Original article was published by Gunnar De Winter on Artificial Intelligence on Medium
Can Animals Help Us Build Better AI?
Machine learning/AI can do apparently impressive things, but navigating the everyday world is not one of them. Perhaps animal minds can lead the way.
AI or nAI?
Machine learning has been making plenty of headlines in the past few years. Rightfully so, even though headlines tend to oversell. Advances in computing power, algorithmic complexity, data handling capacities, and models of learning mean that machine learning/AI is increasingly being used in many fields.
In previous posts, I have written about machine learning/AI in general science and art, but also more specifically in (warning, link fest) historical research, genetic enhancement, mental health, aging research (including the development of ‘aging clocks’), video game ecology, Hollywood, astrobiology, epidemiology, stock markets, and the job market.

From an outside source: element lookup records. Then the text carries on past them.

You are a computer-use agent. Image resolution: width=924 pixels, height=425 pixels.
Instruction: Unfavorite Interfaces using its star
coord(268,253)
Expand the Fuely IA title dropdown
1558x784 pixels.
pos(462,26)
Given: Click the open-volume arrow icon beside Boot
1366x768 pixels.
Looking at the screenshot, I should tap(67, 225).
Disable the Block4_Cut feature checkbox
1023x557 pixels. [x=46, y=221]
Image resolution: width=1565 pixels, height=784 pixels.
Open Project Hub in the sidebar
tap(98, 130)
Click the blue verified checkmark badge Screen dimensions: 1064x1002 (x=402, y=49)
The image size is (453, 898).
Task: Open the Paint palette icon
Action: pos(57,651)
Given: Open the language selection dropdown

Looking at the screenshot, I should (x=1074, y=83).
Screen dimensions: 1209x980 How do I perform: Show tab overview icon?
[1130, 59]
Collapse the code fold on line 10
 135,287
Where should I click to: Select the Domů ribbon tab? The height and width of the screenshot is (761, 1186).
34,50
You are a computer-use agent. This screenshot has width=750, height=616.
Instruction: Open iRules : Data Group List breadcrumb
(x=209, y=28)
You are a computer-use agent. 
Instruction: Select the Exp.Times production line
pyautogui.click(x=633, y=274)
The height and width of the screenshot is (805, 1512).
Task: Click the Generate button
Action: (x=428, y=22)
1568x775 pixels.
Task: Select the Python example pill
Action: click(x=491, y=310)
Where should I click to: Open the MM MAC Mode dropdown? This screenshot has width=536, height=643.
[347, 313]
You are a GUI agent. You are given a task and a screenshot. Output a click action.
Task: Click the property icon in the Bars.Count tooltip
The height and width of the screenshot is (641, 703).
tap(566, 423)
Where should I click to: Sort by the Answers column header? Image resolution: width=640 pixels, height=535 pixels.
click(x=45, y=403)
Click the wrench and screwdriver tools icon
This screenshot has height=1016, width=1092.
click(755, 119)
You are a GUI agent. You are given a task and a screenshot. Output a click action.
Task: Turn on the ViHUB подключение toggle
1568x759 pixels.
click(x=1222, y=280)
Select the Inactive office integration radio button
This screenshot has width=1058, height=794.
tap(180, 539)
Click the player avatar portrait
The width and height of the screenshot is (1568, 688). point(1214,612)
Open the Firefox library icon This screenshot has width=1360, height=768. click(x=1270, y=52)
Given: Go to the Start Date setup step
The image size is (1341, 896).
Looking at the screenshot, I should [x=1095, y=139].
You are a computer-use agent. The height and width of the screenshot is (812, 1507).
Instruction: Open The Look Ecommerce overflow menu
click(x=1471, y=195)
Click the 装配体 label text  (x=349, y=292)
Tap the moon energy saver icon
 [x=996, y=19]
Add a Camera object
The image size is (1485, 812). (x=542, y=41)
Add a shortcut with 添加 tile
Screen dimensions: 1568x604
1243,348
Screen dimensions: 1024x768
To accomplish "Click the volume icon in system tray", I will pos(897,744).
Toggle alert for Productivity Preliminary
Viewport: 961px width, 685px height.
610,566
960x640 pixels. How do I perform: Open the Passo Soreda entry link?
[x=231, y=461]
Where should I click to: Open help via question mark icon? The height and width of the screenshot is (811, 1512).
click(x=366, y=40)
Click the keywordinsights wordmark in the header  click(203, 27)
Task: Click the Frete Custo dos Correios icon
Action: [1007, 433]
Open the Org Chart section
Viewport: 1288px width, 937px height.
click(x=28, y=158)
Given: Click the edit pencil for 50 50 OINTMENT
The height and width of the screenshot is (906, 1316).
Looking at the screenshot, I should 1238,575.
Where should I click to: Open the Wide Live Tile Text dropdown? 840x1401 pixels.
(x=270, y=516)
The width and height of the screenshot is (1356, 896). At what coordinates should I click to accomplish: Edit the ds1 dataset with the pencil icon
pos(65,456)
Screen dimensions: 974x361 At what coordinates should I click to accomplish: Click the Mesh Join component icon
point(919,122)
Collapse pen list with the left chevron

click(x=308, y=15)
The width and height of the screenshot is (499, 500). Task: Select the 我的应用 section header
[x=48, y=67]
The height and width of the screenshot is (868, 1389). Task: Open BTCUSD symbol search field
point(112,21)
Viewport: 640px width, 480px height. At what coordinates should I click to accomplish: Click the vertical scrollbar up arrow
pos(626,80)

Plenty of AI to go around, it seems.
And yet, all of these examples are very narrow in their implementation, hence this is known as narrow or weak AI. (I prefer the ‘narrow’. There’s nothing weak about the massive data analyses and pattern recognition some of these systems can do.)
These narrow AI’s are vastly superior to our minds. In very specific contexts and conditions. Take them our of their comfort zone and they fumble like a bull in a porcelain shop. A blindfolded bull. Being chased by drunk matadors.
These AI’s are, in other words, strongly bounded. Even the system responsible for the majority of AI headlines, Deepmind’s AlphaGo (and its successors), is limited in its purview. It excels at learning to play games. Turn-based games with a predefined set of rules. I doubt, though, whether it can tie its own shoelaces.
Of course, none of the above takes anything away from the great work that has been done on machine learning in the last decade or so.
Still, general AI, which — by defintion — is able to outperform human minds in several unrelated contexts, remains a dream. To return to the shoelaces, AI today lacks ‘common sense’, the ability to navigate the real world in all its complexity. Because I like metaphors: current AI is very good at exploring the data oceans, but it doesn’t know how to sail a real boat.
Animals, the other ‘other’ minds
A new paper (open access, so be sure to check it out) suggests that looking at animal cognition research might be a path to remedy AI’s lack of common sense.
Most efforts of endowing AI with common sense so far have focused on language. The Winograd schemas are the most well-know example of this. In these tests, an ambiguous sentence is provided and then the potential AI has to answer a question. The correct answer depends on understanding how the world works. For example:
Sentence: The falling rock smashed the bottle because it was [heavy/fragile].
Question: What is ‘it’?
Answer: Depends on whether the questioner chooses heavy or fragile, aka context matters.
However, many animals have an excellent sense of how their environment works. They know things fall, and they know heavy things falling are likely more dangerous than light things — a feather isn’t a coconut. And they don’t need human language to infer this. Could the focus on language be too anthropocentric, too human-biased?
For the authors of the paper, the answer is a definite ‘yes’. What’s more, they argue that thanks to the advances in deep reinforcement learning and 3D simulated environments, the time has come to leverage work in animal cognition research for ‘training’ AI. (One great example of this is the Animal-AI olympics effort.)
By dropping an AI agent into a simulated 3D environment it can learn — in a virtual hands-on way. Furthermore, looking at animal cognition research can provide us with ways to instill a fundamental understanding of key concepts, such as:
- Object permanence and affordances. (The rock does not disappear when a curtain conceals it. Hey, I can use the rock to break open a stubborn shelled nut.)
- Containers and enclosure. (I can put something in this for safekeeping. Huh, now I am the thing kept inside, can I get out?)
How to build general AI is still a mystery:
But we advocate an approach wherein RL [reinforcement learning] agents, perhaps with as-yet undeveloped architectures, acquire what is needed through extended interaction with rich virtual environments.
Maybe the answer is AI learning to tie its own shoelaces.